Challenge> Pick up the mailing-list post on the btrfs-progs write-barrier fix and continue it from where it stops.

---- Reading passage

[prev in list] [next in list] [prev in thread] [next in thread] 

List:       linux-btrfs
Subject:    Re: [PATCH URGENT v1.1 0/2] btrfs-progs: Fix the nobarrier behavior of write
From:       Qu Wenruo <quwenruo.btrfs () gmx ! com>
Date:       2019-03-31 14:42:54
Message-ID: b4f5c3f5-3f8b-08b2-5552-e7f9b6b670e7 () gmx ! com
[Download RAW message or body]

[Attachment #2 (multipart/mixed)]


Not so gentle ping.

IMHO this fix itself should be worthy a minor release.

Thanks,
Qu

On 2019/3/27 下午10:48, Qu Wenruo wrote:
> 
> 
> On 2019/3/27 下午10:07, Adam Borowski wrote:
>> On Wed, Mar 27, 2019 at 05:46:50PM +0800, Qu Wenruo wrote:
>>> This urgent patchset can be fetched from github:
>>> https://github.com/adam900710/btrfs-progs/tree/flush_super
>>> Which is based on v4.20.2.
>>>
>>> Before this patch, btrfs-progs writes to the fs has no barrier at all.
>>> All metadata and superblock are just buffered write, no barrier between
>>> super blocks and metadata writes at all.
>>>
>>> No wonder why even clear space cache can cause serious transid
>>> corruption to the originally good fs.
>>>
>>> Please merge this fix as soon as possible as I really don't want to see
>>> btrfs-progs corrupting any fs any more.

--------
---- Entries shown

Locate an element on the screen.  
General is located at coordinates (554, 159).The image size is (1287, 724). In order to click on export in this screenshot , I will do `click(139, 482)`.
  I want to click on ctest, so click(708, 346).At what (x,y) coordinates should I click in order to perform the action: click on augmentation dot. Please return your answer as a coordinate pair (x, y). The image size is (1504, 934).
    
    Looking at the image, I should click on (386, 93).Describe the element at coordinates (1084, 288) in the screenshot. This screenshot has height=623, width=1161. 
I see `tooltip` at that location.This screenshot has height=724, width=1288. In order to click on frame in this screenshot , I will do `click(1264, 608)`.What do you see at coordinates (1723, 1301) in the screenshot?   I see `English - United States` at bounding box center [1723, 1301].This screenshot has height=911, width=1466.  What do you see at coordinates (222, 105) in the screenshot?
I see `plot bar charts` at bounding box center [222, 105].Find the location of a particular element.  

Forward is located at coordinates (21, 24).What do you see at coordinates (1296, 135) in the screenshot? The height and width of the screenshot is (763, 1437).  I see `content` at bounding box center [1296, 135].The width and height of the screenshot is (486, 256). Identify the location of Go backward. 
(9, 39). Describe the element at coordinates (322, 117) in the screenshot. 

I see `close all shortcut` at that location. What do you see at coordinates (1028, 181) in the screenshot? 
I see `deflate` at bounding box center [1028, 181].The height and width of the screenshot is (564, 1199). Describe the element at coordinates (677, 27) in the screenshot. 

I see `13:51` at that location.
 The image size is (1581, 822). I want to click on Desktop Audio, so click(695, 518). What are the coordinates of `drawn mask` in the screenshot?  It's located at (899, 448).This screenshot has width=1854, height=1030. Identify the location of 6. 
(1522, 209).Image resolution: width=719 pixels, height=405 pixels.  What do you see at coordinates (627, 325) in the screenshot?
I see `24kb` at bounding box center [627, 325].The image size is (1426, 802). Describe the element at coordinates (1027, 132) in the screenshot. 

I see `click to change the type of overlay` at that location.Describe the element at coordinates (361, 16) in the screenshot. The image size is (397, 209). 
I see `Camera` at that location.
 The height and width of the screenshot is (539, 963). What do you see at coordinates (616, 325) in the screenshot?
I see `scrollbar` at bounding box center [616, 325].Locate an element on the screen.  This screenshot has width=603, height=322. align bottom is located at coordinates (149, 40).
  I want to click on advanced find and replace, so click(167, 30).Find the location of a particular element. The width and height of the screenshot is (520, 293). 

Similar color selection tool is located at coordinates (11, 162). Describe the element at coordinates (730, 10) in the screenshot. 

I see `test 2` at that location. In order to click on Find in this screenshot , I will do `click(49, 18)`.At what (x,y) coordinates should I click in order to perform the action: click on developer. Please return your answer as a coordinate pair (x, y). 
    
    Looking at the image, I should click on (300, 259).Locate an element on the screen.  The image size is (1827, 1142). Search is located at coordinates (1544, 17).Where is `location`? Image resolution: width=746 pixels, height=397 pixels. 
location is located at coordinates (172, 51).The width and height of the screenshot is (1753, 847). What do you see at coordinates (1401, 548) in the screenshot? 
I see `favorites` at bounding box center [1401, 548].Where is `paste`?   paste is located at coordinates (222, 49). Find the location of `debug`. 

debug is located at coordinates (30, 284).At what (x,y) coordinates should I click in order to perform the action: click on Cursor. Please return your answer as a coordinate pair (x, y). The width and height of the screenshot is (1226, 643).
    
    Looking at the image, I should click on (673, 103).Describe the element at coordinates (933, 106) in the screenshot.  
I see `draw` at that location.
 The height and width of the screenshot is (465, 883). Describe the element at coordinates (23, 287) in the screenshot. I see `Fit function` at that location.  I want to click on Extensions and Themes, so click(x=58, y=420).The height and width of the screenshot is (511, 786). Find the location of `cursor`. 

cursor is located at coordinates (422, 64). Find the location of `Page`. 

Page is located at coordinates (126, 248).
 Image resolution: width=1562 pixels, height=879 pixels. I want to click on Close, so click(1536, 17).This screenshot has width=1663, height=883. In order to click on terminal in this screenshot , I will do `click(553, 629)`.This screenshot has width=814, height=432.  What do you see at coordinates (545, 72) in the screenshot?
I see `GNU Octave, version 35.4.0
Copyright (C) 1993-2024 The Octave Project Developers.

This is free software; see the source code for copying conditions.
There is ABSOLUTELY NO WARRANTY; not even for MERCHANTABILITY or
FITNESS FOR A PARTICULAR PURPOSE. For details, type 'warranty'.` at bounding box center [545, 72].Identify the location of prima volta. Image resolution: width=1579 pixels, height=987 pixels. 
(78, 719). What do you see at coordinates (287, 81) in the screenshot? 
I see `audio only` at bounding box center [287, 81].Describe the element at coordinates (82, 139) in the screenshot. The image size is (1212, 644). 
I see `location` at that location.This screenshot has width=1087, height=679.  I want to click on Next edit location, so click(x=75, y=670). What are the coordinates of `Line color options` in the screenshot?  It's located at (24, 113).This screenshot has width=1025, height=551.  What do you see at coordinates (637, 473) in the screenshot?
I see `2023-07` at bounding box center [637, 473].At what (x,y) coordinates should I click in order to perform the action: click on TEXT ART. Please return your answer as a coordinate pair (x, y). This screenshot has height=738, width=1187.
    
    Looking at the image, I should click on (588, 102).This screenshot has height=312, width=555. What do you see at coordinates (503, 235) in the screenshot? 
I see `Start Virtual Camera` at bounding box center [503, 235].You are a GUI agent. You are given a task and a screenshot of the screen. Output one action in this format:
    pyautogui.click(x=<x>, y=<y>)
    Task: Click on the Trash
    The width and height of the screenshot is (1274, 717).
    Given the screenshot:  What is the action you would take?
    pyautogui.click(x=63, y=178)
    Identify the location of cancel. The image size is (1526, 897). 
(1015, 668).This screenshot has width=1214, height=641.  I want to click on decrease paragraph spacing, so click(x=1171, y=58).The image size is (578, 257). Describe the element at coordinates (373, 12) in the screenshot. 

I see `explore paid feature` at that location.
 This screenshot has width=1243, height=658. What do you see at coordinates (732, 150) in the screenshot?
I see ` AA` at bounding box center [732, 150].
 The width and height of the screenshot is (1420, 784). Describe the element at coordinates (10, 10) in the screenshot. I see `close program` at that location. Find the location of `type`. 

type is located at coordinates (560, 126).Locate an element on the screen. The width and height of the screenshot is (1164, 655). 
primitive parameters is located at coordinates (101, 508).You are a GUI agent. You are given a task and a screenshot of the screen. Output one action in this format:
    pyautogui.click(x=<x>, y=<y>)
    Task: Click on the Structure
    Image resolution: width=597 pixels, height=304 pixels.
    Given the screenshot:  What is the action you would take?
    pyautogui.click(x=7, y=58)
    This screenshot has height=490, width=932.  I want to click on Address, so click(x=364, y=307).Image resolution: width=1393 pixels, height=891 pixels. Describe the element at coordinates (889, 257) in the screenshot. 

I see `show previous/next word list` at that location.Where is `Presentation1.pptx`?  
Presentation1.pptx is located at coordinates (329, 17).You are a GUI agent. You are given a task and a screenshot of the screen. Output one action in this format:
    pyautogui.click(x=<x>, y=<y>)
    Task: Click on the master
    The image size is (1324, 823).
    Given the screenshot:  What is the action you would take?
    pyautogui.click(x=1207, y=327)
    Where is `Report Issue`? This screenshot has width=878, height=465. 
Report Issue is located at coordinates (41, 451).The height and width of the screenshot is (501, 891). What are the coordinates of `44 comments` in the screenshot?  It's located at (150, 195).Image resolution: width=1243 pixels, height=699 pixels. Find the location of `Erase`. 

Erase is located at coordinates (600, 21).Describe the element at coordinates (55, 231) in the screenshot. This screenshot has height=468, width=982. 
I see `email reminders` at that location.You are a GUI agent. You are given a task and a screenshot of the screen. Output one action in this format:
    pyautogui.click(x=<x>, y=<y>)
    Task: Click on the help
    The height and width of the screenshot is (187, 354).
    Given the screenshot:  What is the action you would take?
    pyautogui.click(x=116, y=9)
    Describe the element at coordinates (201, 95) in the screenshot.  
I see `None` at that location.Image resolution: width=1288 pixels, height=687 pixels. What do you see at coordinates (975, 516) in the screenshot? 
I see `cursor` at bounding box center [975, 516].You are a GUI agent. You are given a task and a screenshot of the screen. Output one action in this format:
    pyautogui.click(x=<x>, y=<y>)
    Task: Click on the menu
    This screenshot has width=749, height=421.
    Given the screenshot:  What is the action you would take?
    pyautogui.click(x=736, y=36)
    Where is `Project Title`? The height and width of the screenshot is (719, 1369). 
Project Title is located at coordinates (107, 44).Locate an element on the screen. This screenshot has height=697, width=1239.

--------

Exercise output>
>>
>> How often does this happen in practice?  I'm slightly incredulous about
>> btrfs-progs crashing often.   Especially that pwrite() is buffered on the
>> kernel side, so we'd need a _kernel_ crash (usually a power loss) to break
>> consistency.  Obviously, a potential data loss bug is always something that
>> needs fixing, I'm just wondering about severity.
> 
> Here is a valid case where a crash could cause transid error:
> 
> - transaction 1
>   new em at 16K (fs root, gen = 1)
>   new em at 32K (extent root, gen = 1)
>   new em at 48K (tree root, gen = 1)
>   sb->fs root = gen 1
>   sb->extent root = gen 1
>   sb->tree root = gen 1
> 
> - transaction 2
>   new em at 64K (extent root, gen = 2)
>   new em at 80K (tree root, gen = 2)
>   sb->fs root = gen 1 at 16K
>   sb->extent root = gen 2
>   sb->tree root = gen 2
> 
> - transaction 3, half backed due to error commit transaction
>   new eb at 16K (tree root, gen = 3) submitted
> 
> In above case, we will write the newest eb at 16K to disk, but with sb
> from transaction 2.
> 
> Then sb expects to read out a tree with gen 1, but get a tree with gen 3.
> Further more, even we ignore the generation mismatch, the content of em
> 16K is completely wrong, super block of gen 2 expects fs root content
> from em at 16K, but its content is tree root.
> 
> This should explain the severity much better.
> 
> Thanks,
> Qu
> 
>>
>> Or do I understand this wrong?
>>
>> Asking because Dimitri John Ledkov stepped down as Debian's maintainer of
>> this package, and I'm taking up the mantle (with Nicholas D Steeves being
>> around) -- modulo any updates other than important bug fixes being on hold
>> because of Debian's freeze.  Thus, I wonder if this is important enough to
>> ask for a freeze exception.
>>
>>
>> Meow!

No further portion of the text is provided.